■ **EXERCISE**: From the line containing "[pinterest] (950, 1793)" through the last line of the entries below, repeat each line word for word and leave out the rest.
--- RECORDS PROVIDED Enclosed Below ---
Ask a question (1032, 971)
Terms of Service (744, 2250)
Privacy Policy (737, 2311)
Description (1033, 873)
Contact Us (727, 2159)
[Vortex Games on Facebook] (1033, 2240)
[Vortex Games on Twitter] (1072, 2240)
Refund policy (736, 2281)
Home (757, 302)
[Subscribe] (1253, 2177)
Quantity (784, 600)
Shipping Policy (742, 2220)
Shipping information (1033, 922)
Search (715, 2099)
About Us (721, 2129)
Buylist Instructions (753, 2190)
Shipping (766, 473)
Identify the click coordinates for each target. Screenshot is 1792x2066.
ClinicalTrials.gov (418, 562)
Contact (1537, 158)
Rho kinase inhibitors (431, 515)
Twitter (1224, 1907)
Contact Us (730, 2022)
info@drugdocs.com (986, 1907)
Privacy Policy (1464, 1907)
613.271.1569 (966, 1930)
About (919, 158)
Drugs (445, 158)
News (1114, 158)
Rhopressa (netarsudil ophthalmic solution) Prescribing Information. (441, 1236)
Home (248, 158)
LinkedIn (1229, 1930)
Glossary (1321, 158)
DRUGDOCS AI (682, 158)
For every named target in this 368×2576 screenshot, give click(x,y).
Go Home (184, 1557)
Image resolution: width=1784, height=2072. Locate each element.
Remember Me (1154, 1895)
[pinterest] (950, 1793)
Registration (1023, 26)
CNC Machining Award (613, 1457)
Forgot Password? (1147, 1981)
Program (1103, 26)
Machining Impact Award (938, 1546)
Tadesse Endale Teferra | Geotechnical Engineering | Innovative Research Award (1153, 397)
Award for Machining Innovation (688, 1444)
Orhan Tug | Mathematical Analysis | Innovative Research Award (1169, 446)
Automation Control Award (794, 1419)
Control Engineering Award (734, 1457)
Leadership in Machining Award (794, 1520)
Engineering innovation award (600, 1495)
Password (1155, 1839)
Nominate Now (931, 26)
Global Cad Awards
--- End of Enclosed RECORDS PROVIDED ---
■ **OUTPUT FOR THIS EXERCISE**:
[pinterest] (950, 1793)
Registration (1023, 26)
CNC Machining Award (613, 1457)
Forgot Password? (1147, 1981)
Program (1103, 26)
Machining Impact Award (938, 1546)
Tadesse Endale Teferra | Geotechnical Engineering | Innovative Research Award (1153, 397)
Award for Machining Innovation (688, 1444)
Orhan Tug | Mathematical Analysis | Innovative Research Award (1169, 446)
Automation Control Award (794, 1419)
Control Engineering Award (734, 1457)
Leadership in Machining Award (794, 1520)
Engineering innovation award (600, 1495)
Password (1155, 1839)
Nominate Now (931, 26)
Global Cad Awards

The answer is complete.